The US Treasuries market approaches Friday's US employment report with the expectation payrolls shed fewer jobs in November than October. Yields have risen this week, unwinding a safety bid related to debt issues in Dubai that created fresh demand for US Treasuries and pushed yields down.
Thus, the market does not have a strong bias ahead of Friday's employment report, said Stone & McCarthy Research Associates analyst John Canavan in Princeton, New Jersey. Lower-than forecast layoffs would hurt Treasury prices. The market could rally if job losses are steeper than expected. "Expectations are in line with the mixed view of the employment picture we've gotten this week," said Canavan.
Various labour market data released this week have offered a conflicting picture of employment trends. Jobless claims fell in the week ended November 28, the Labour Department reported. But employment subindexes in the Institute for Supply Management's manufacturing and non-manufacturing indexes showed weakness.
-- Positioned for fewer job losses
Economists polled by Reuters gave a median estimate of 130,000 jobs lost in November, down from 190,000 in October. Stone & McCarthy's own forecast for non-farm payroll job losses is 75,000, below the consensus forecast. "But we're in line with consensus with an unemployment rate forecast of 10.2 percent," Canavan said.
If payrolls do show just 75,000 new job losses in November, that would be negative for Treasuries, but not dramatically so, since prices have fallen and yields have risen quite a bit since the Dubai-related flight-to-quality. "To get a sense of where we're positioned, you have to go back a week; when the Dubai World news broke there was a tremendous flight to quality that no doubt incorporated a significant amount of short covering," said William Sullivan, chief economist at JVB Financial Group in Boca Raton, Florida.
A tremendous surge in the overseas market on Thanksgiving Day sent the two-year note yield down to about 60 basis points and the 10-year yield down to 3.15 percent, Sullivan said. Since then, yields have moved higher, "largely because the fallout from the Dubai World debt crisis appeared contained and reversed the flight-to-quality," he said.
Preparing for supply next week added to the upward pressure on yields, Sullivan said. While the "official" consensus forecast calls for November nonfarm job losses of 125,000 to 130,000, so-called "whisper" numbers assert job losses might be fewer somewhere between 25,000 and 50,000, Sullivan said.
Those below-consensus estimates are tied to a seasonal adjustment related to enormous nonfarm payroll job losses recorded in November 2008, analysts said. The adjustment could minimise the job loss count this November and give the report a stronger tone than the consensus forecast, they said. "November job losses of 25,000 to 50,000 would be negative for the Treasury market," Sullivan said.

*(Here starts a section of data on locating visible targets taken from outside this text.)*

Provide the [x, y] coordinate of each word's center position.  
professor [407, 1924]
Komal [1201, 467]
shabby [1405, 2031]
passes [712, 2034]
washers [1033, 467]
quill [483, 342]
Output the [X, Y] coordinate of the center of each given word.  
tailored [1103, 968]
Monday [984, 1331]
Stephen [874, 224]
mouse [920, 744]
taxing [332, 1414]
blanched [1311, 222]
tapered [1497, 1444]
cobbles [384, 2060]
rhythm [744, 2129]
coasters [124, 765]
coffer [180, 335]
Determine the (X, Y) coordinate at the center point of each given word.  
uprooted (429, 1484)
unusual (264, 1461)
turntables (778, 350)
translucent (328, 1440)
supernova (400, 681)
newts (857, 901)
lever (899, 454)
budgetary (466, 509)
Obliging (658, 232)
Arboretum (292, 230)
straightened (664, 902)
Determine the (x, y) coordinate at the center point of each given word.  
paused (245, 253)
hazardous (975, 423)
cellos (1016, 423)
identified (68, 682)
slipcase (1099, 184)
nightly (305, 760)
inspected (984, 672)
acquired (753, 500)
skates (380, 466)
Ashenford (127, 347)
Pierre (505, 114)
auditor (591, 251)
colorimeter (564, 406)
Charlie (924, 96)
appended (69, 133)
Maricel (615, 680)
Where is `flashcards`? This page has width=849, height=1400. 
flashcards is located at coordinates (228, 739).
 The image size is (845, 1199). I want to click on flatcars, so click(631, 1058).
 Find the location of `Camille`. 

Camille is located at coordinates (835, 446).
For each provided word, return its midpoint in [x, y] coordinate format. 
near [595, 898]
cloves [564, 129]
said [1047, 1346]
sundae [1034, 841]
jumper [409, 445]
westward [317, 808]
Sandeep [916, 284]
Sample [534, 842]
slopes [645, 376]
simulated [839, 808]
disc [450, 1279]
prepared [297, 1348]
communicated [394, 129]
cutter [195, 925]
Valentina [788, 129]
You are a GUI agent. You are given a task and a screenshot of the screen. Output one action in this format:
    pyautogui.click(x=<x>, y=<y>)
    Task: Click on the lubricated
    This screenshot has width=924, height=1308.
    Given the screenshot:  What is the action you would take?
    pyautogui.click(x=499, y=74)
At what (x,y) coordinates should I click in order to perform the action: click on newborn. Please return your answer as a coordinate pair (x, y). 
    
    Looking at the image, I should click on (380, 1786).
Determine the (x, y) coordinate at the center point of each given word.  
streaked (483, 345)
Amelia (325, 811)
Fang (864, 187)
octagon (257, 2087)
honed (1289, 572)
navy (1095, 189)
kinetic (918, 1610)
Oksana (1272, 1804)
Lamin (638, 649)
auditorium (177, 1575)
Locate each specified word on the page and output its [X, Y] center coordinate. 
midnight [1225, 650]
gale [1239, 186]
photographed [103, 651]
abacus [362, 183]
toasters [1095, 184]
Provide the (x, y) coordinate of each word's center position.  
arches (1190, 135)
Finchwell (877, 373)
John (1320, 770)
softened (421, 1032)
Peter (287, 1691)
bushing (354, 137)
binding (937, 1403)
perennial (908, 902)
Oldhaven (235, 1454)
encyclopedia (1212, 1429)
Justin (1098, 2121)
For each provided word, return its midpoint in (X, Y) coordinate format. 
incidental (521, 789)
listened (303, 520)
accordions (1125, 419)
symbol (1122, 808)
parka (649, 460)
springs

On the other hand, if job losses turn out to be steeper than anticipated, Treasuries could rally. "The Treasury market has been on the defensive once it looked as if Dubai was contained," Sullivan said. In addition, cash has flowed back into global equities. "Thus, the Street could be net short for tomorrow's payrolls statistics," Sullivan said.
Since Thanksgiving last Thursday, the 10-year Treasury yield has climbed to 3.39 percent from 3.15 percent. A neutral non-farm payrolls number as far as the Treasury market is concerned would be job losses of 100,000 to 200,000, Sullivan said. "If job losses top 200,000, that would encourage some buying of Treasuries and short-covering," he said.
"If the 'whisper numbers' are correct and job losses turn out to be fewer than 100,000, you could see the 10-year note yield gravitate toward 3.50 percent, especially heading into supply next week." The US Treasury said it would sell $40 billion in three-year notes on December 8, $21 billion in reopened 10-year notes on December 9 and $13 billion in reopened 30-year bonds on December 10, all to settle December 15. The Treasury estimated $14.6 billion of coupon securities held by the public will mature on December, December 15.